Há um bom tempo, as mulheres ocupam posições de destaque no setor sucroenergético. Executivas e empresárias de grupos de usinas e das gigantes fornecedoras de insumos, implementos e máquinas; produtoras rurais, gerentes de fazendas e cooperativas; engenheiras e profissionais ligadas com a pesquisa e desenvolvimento, enfim, tomadoras de decisão que formam opinião em todas as áreas de negócios do segmento.

Porém, não é somente nos cargos de liderança que se mede a inclusão feminina, é preciso ver se a força de trabalho também vem sendo ocupada por elas e, principalmente, se há paridade de ganhos e direitos na execução de funções semelhantes.
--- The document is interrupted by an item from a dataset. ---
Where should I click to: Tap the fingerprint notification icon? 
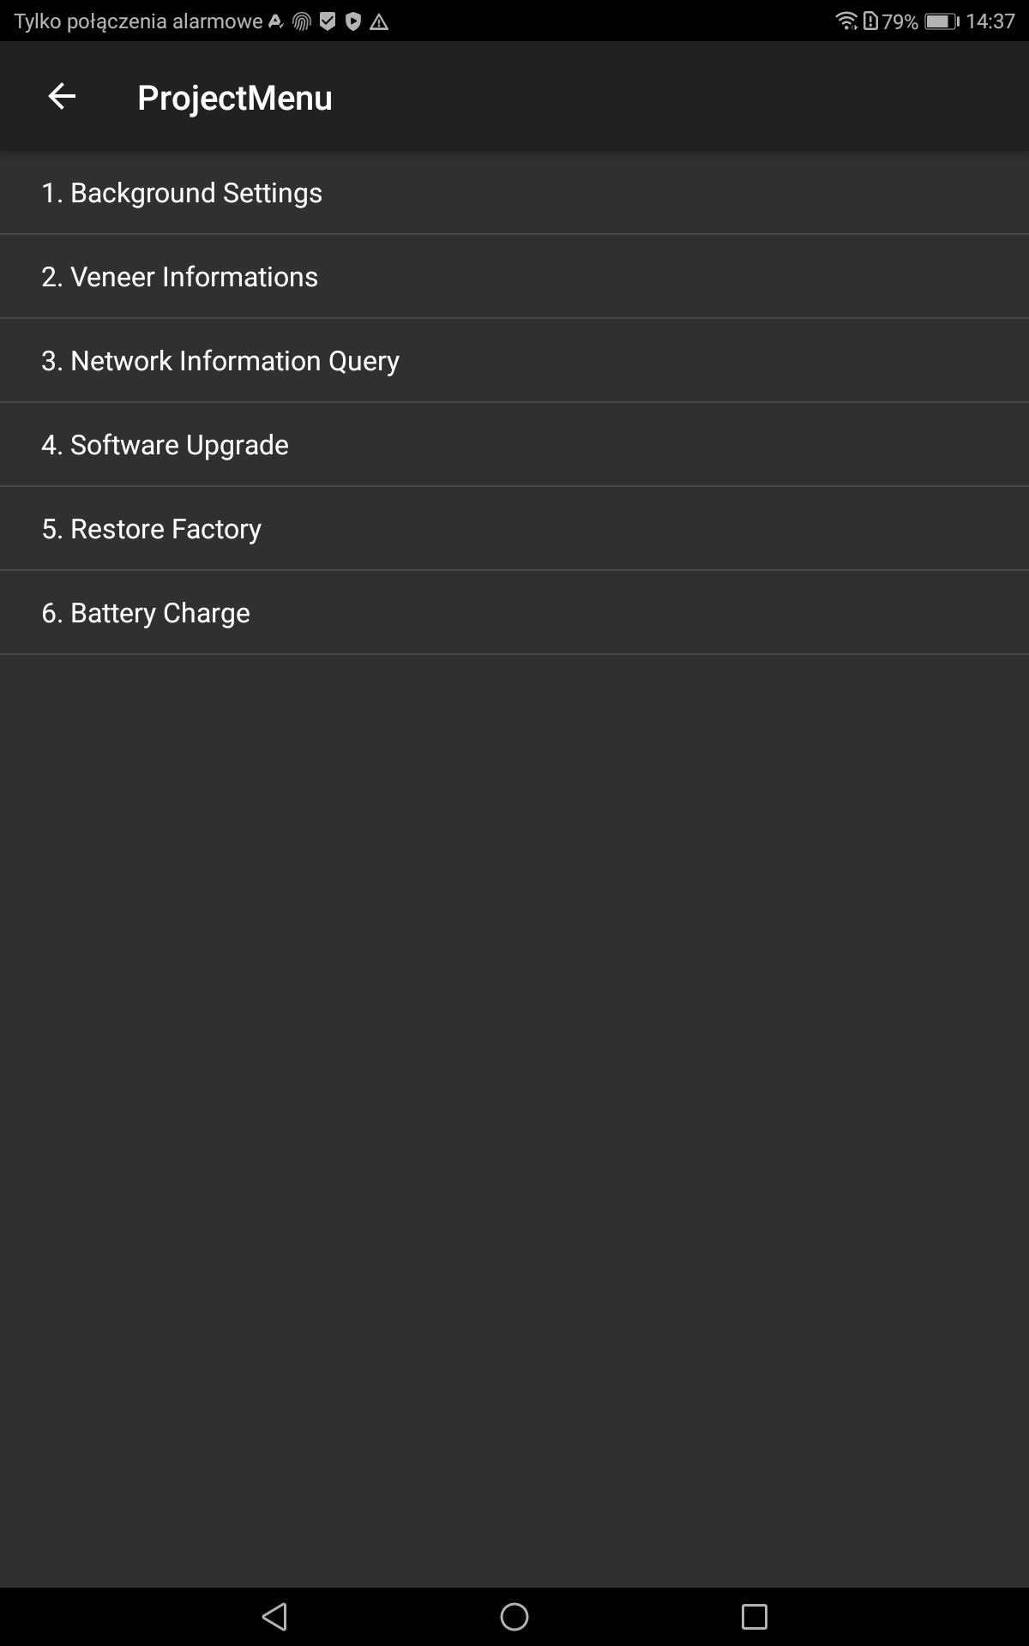click(302, 22)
Como se trata de uma atividade que exige trabalho pesado, vide as operações de “guerra” que consistem o manejo da cana-de-açúcar ou as máquinas e equipamentos enormes fabricados nas metalúrgicas e as carretas ou conjuntos gigantescos que evacuam a produção, leva muitas vezes as pessoas, num raciocínio curto, concluírem que a presença das mulheres é mínima.

Ledo engano. Hoje elas estão presentes em funções que muitos ainda consideram restritas aos homens com resultados expressivos a cada nova oportunidade.

É de menina!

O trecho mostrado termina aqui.